That is different than enumerating a specific qualification like age, nationality, military service, etc.

Since this isn't actually a qualification issue, what it would be is a first amendment issue. And because, as you mentioned it does have the stink of a political stunt surrounding it, the more I think about it the stronger I think that case would be.

In a vacuum where Trump didn't exist, where this hadn't been an issue and a state just put it on their books and required it, I think the states could make the case that their compelled speech served a public interest. And I think if someone challenged it the state would have prevailed. But the political game aspect, and that other states have shot it down, and that it seems retaliatory, and that the current supreme court is fairly strong on first amendment issues all would likely get this tossed in a narrow ruling specific to tax returns.


I hadn't focused on it at first, but your suggestion that the tax return requirement could be argued to be "compelled speech" is very creative, and I think anyone challenging the NJ law (if enacted) should probably adopt it as a back-up argument.
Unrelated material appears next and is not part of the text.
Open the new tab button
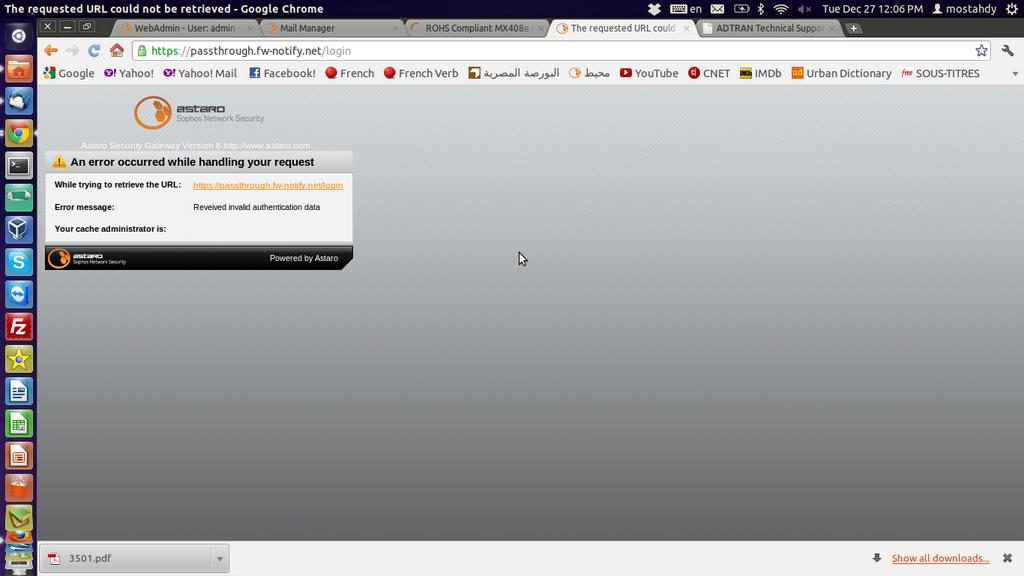The image size is (1024, 576). click(853, 28)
I also think that it would be wise for Trump to allow (or incent) some other candidate to mount the challenge, so it wouldn't be trumpeted as another "Trump lawsuit."

For anyone interested in details, the bill has two parts relating to the tax return requirement. First, it states that "The names of candidates for President or Vice-President of the United States shall not be printed upon the ballot" unless the tax returns are filed. I assume this means that the names of the electors for the non-complying candidate would still be printed on the ballot, and also that voters could still write in the name of the non-complying candidate if necessary.

So, imagine that 100% of NJ voters wrote in the non-complying candidate's name.

The law would block the will of 100% of the voters, because it goes on to say: "An elector shall not vote for a candidate for President or Vice-President of the United States, unless the candidate" has filed the tax returns. This prohibition is clearly tantamount to adding an additional substantive requirement onto the Constitution's Presidential Qualification Clause within the electoral college. A challenger to this law would probably also argue that this provision interferes with Constitutional and statutory voting rights of both the general public voters and the electors.